I would like to take this opportunity to extend my condolences to everyone whose lives were affected in the seemingly meaningless tragedy that occurred yesterday, Monday April 16th, 2007. Your grief is no doubt overwhelming and your sense of loss and devastation incomparable. I can only try to imagine the amount of anguish that people close to those who died are feeling, but my sympathy goes out to everyone affected by this tragedy, and anyone else who has ever lost a person in a tragedy.

The reason I say this is because this occurrence is unique, but also not unique, in US history. It is unique because this is the largest massacre in this country's past, because of where it happened, and who committed the atrocity. These are details. This event is not unique, because violence is not unique. It is not new. It is not surprising. It is the details that lead us to believe that they are.

First of all, school shootings are not new to the US. This trend of violence was highlighted by one of the most notorious shootings of recent history; in Columbine, Colorado. Even before this milestone however, gun violence has been prevalent in the worst parts of this country, where the level of education and the standard of living is low due to lack of money in the educational system and the neighborhood. Gang violence has been happening for as long as gangs have been around, and no one had bothered to do anything about it. No one has questioned why the shootings occurred, why a kid had to die; it was just explained away as gang violence. The straight answer is, no one cared that much. No one wanted to look at the root of the problem. No, not video games. Not the movies that they watched. Not the television shows. The problem is EVERYONE.

No one cares enough to look at themselves as the source of the problem. We are all too busy pointing fingers at others rather than look at the decisions that we all make in our own lives. We are caught up being too important to feel guilty about the lack of a general social consciousness that we are all born with, but are bred out of us. Every single one of us is too important to look outside our immediate sphere of existence in order to come together and solve larger social issues such as gang violence.

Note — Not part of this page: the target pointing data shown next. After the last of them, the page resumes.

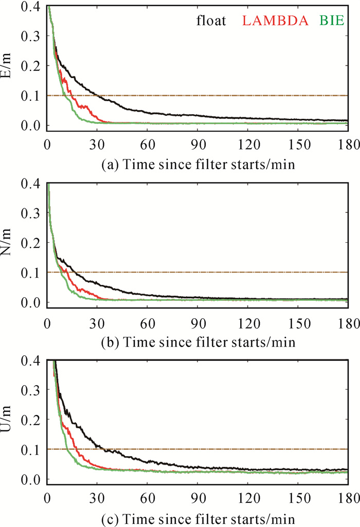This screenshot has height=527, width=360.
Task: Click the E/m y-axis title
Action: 10,66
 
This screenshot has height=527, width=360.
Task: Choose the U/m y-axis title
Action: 10,420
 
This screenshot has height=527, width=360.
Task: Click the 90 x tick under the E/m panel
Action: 197,139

This quest for uniqueness and individuality is killing us all. School shootings by one person is a form of gang violence that has changed and mutated with the times. With the advent of personal media and technology, it is easy to surround yourself with inanimate objects that entertain and amuse us for periods of time. Unfortunately, this is not how its meant to be. People were meant to be social creatures, and in this day and age, it has become easier and easier to isolate oneself. By doing so, you are not just choosing to isolate yourself, you choose to alienate a person, alienate people around you. There must be an effort to reach out and care enough about someone other than yourself and just be aware.

I believe Cho Seung-Hui was a victim of such alienation. I do not know whether he was the source of the alienation, or whether he was alienated by others. I did not know Cho Seung-Hui. However, I am a Korean-American, living in this country. I am a male. Most importantly, I am a person. As I listen to the news reports of the kind of person he was, and things that other people remembered about him, before he became legendary in his horrific deed, I realize that, at one point or another, I felt how he did, I went through experiences that others recounted about Cho Seung-Hui.

There were those who made an effort to reach out to this young man, to touch him, despite his obvious anger, and not so obvious desires to commit homicide. These were good efforts, but they weren't good enough. I hope that, before we blame his influences and his environment, and HIM that killed 32 people, we blame ourselves. I have never seen or heard of this young man before this past Monday. It is my fault. It is your fault. For any such tragedies, whether in Compton or Columbine, it is all our faults. No one should dare rest easy and think that there was nothing they could've done. There's ALWAYS something to be done.